Nor was that the limit of his vast talent as he is probably among the best radio/TV commercial jingle writers around, having done things for such widespread companies as Buick, Budweiser, Crest Toothpaste, Dr Pepper, Maxwell House Coffee, IBM, Kodak and too many more to mention. A graduate of both The University Of Miami and The Mannes College Of Music in New York (where he has also taught), he is a Dorothy F. Schmidt Eminent Scholar in Performing Arts as well as Professor of Music at Florida Atlantic University in Boca Raton, and has written a book entitled Writing Music For Television and Radio Commercials (A Manual for Composers and Students), which is also available through Amazon.
So, all things considered, a nice little volume covering the musical style favoured in the late 1970s/early 1980s and also featuring the vocals of Dollette McDonald, Jolyon Skinner, Alvin Fields, Bill Baker, Ralph Agresta and Tom Cary. Well worth a listen if you're least bit nostalgic about those times.
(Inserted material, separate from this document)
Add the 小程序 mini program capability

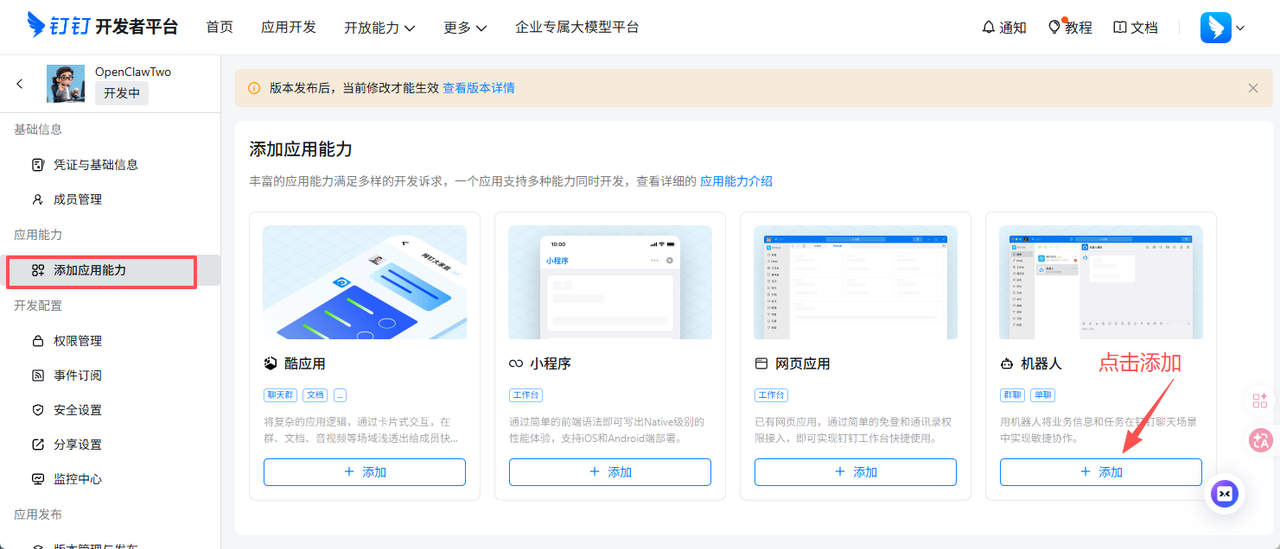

THREE OBSCURE DISCO CLASICS 
2003-05-19 - This album from the heyday of disco includes at least three underground club classics: Le's All Chant by the Michael Zager Band, a weird chant that was a disco Number One in 1978 and also made it big on the pop charts, Whitney's mom Cissy Houston's magnificent Think It Over, a real club stormer, and Andrea True's eurodisco hit What's Your Name What's Your Number, a song that really reflected the nature of those decadent disco days. Let's All Chant has been revived by many different artists down the years but none of these cover versions has the weird otherworldly sound of the original. Get this album for these dance classics, they're far better than most of today's Techno and House music.
poor. 
1999-06-11 - This album is not worth your money or your time. The only decent song is the first track, all the other are just imitations of it. I'll admit that I'm pretty picky about my disco music, this one doesn't measure up.